◆ WHAT IS EXPECTED: Of all the lines in the records below, copy only those that contain the string "computer".

◆ DATA TO EXAMINE:
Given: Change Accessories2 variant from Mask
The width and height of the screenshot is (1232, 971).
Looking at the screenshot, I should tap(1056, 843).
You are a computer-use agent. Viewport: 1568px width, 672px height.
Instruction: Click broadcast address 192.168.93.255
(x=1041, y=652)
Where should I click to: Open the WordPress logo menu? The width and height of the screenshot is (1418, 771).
--
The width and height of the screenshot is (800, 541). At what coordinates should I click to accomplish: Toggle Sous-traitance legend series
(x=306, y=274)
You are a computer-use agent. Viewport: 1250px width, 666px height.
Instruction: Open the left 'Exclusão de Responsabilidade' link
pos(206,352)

◆ RESPONSE:
You are a computer-use agent. Viewport: 1568px width, 672px height.
You are a computer-use agent. Viewport: 1250px width, 666px height.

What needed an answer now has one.